Work instruction> Give back the line where "giochi casino (981, 715)" appears and all the lines after it until the listing ends, unchanged and with nothing else.

The data>
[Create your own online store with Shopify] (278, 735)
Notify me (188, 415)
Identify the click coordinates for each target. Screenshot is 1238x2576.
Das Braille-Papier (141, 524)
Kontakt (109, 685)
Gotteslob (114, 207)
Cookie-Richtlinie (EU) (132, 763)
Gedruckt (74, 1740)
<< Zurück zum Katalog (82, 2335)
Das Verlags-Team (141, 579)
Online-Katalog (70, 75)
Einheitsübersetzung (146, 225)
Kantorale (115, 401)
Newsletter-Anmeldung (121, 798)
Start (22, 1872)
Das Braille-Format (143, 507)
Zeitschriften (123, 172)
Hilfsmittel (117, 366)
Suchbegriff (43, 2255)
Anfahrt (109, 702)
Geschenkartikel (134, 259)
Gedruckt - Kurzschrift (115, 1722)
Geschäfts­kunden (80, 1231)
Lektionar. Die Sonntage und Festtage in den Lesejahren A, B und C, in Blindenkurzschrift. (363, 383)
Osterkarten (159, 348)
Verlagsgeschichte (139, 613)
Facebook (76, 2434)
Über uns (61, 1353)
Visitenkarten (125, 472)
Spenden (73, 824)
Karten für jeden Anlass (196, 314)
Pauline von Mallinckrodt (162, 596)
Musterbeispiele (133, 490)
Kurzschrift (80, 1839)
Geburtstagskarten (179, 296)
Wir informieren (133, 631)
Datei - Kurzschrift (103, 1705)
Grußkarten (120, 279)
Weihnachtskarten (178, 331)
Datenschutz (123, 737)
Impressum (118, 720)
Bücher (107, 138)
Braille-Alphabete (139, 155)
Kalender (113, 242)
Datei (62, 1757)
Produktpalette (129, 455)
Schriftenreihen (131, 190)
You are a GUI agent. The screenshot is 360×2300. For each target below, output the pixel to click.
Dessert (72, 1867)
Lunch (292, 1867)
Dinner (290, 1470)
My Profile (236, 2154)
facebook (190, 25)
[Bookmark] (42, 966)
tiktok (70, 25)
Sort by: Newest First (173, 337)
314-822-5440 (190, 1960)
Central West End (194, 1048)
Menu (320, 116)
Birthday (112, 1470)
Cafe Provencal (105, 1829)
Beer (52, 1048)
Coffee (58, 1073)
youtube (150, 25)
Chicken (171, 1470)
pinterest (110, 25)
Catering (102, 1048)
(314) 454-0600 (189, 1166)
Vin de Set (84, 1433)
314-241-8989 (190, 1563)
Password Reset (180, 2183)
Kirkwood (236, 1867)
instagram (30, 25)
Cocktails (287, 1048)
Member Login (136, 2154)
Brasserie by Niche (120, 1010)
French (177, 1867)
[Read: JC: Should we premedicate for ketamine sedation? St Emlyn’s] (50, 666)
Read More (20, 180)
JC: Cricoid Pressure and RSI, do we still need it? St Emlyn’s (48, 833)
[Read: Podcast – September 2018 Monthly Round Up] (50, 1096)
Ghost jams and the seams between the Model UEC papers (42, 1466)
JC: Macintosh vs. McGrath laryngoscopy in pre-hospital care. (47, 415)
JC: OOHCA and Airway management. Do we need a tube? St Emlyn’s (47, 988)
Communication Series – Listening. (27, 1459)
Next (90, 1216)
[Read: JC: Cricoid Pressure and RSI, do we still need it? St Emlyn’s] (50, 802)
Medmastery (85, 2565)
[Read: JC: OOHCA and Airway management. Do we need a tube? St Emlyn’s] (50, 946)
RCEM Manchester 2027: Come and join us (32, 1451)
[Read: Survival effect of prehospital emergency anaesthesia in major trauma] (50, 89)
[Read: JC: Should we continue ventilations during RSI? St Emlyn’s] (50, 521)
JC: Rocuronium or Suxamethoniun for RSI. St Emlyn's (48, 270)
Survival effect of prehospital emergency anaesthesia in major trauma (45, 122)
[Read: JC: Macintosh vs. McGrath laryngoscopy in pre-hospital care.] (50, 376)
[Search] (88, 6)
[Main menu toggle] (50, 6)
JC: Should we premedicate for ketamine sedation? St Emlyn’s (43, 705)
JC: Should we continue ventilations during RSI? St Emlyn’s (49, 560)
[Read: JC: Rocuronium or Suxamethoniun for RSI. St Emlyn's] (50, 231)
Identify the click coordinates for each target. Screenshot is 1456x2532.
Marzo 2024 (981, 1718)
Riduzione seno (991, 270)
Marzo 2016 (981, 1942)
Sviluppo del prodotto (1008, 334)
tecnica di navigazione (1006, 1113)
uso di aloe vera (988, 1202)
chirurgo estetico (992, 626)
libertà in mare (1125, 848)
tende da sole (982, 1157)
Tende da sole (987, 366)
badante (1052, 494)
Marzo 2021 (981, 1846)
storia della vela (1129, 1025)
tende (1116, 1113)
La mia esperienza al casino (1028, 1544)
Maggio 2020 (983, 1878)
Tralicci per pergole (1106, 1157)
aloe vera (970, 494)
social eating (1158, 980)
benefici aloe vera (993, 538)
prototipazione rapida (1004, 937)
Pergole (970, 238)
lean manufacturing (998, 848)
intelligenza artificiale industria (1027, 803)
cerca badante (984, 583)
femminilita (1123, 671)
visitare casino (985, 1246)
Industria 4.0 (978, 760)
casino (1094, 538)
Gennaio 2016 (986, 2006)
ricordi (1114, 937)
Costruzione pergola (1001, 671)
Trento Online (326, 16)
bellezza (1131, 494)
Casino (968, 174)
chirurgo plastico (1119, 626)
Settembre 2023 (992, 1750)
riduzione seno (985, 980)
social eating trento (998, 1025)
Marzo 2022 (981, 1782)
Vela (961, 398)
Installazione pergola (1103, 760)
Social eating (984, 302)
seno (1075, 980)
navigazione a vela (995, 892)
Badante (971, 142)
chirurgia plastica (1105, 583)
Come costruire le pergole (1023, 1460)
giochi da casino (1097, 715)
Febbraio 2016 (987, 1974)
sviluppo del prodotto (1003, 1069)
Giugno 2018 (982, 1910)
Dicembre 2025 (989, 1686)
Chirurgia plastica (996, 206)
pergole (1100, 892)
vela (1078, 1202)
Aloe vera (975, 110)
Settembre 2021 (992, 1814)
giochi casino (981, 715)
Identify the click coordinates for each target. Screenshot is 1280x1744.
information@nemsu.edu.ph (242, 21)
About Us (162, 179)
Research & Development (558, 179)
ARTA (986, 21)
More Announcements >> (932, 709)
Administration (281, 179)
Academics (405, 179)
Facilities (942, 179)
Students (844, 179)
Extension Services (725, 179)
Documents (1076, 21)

Solution>
giochi casino (981, 715)
Identify the click coordinates for each target. Screenshot is 1280x1744.
information@nemsu.edu.ph (242, 21)
About Us (162, 179)
Research & Development (558, 179)
ARTA (986, 21)
More Announcements >> (932, 709)
Administration (281, 179)
Academics (405, 179)
Facilities (942, 179)
Students (844, 179)
Extension Services (725, 179)
Documents (1076, 21)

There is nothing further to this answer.